Amazon did not immediately respond to Rolling Stone‘s request for comment.
This isn’t the first time musicians, Morello and Speedy Ortiz in particular, have protested biometric scanning at shows. In 2019, Morello and Speedy Ortiz joined Fight for the Future in demanding that Ticketmaster avoid using facial recognition software at its concerts. Morello and Fight for the Future director Evan Greer wrote an Op/Ed for Buzzfeed on their concerns about the technology as well.
“Surveillance profiteers who hope to make a lot of money selling facial recognition software to governments and private interests are now on high alert,” Morello and Greer wrote in 2019. “They’re watching closely for public reactions, running tests to see just how much intrusive monitoring we’re willing to put up with,” Morello and Greer warned. “We have a chance to stop the proliferation of surveillance technology that rivals nuclear weapons in the threat that it poses to the future of humanity. The clock is ticking.”
Read the full open letter below, or on the group’s website:
As human rights groups, artists, and music fans, we are calling on Red Rocks Amphitheater, AXS, and AEG Worldwide to immediately cancel all contracts with Amazon for the invasive Amazon One palm scanning technology, and ban all biometric surveillance at events and venues once and for all.
For many of us, concerts and live events are some of the most memorable and enjoyable experiences of our lives. The spread of biometric surveillance tools like palm scans and facial recognition now threatens to destroy that, transforming these spaces into hotspots for ICE raids, false arrests, police harassment, and stolen identities.
In 2019, over 40 of the largest US music festivals, including Burning Man, Coachella, South by Southwest and Lollapalooza, responded to activists’ demands to reject invasive facial recognition technology at their festivals.

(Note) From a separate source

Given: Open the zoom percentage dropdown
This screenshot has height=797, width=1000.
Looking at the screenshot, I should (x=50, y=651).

Introducing palm scanning devices is a slap in the face to fans and artists that have fought so hard to promote safety for everyone at live events. It’s simply a matter of time before we hear of cases of palm scans misidentifying people in the ways that facial recognition has – often with violent and life altering consequences – but most concerning of all is the fact that this new technology will make the data of thousands of people vulnerable to ongoing government tracking and abuse AND malicious hackers.

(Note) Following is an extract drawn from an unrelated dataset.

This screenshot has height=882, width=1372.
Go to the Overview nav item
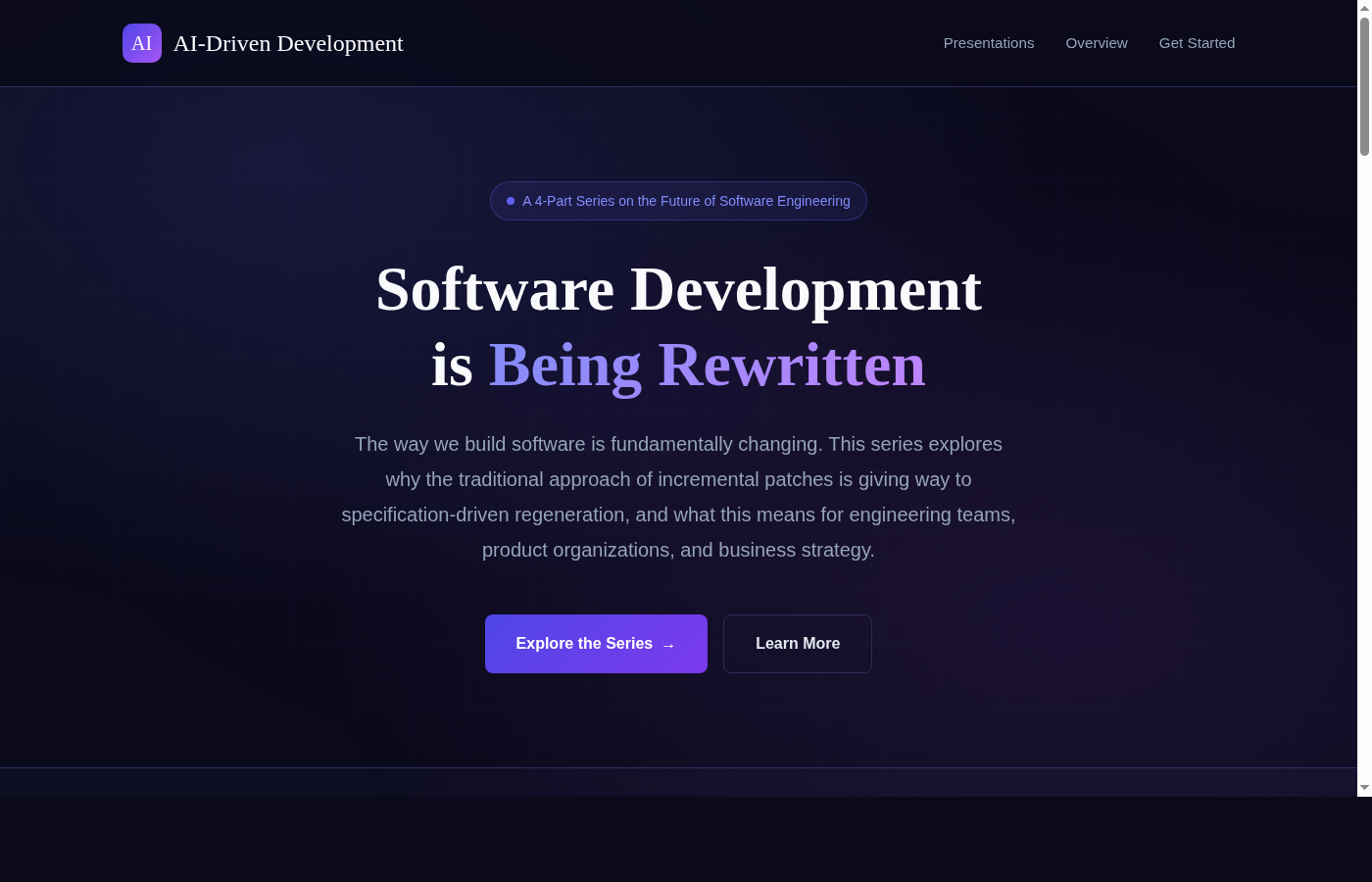(1096, 43)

AEG is one of the many companies that has taken a strong stand against the use of facial recognition at its festivals. Red Rocks, AXS and AEG must now go one step further and refuse palm scanning devices and all other forms of invasive biometric surveillance. The marginal-at-best convenience of scanning a hand instead of a ticket is no excuse for implementing technology that will exacerbate violent systems and cause harm. Our privacy, safety and lives are at stake.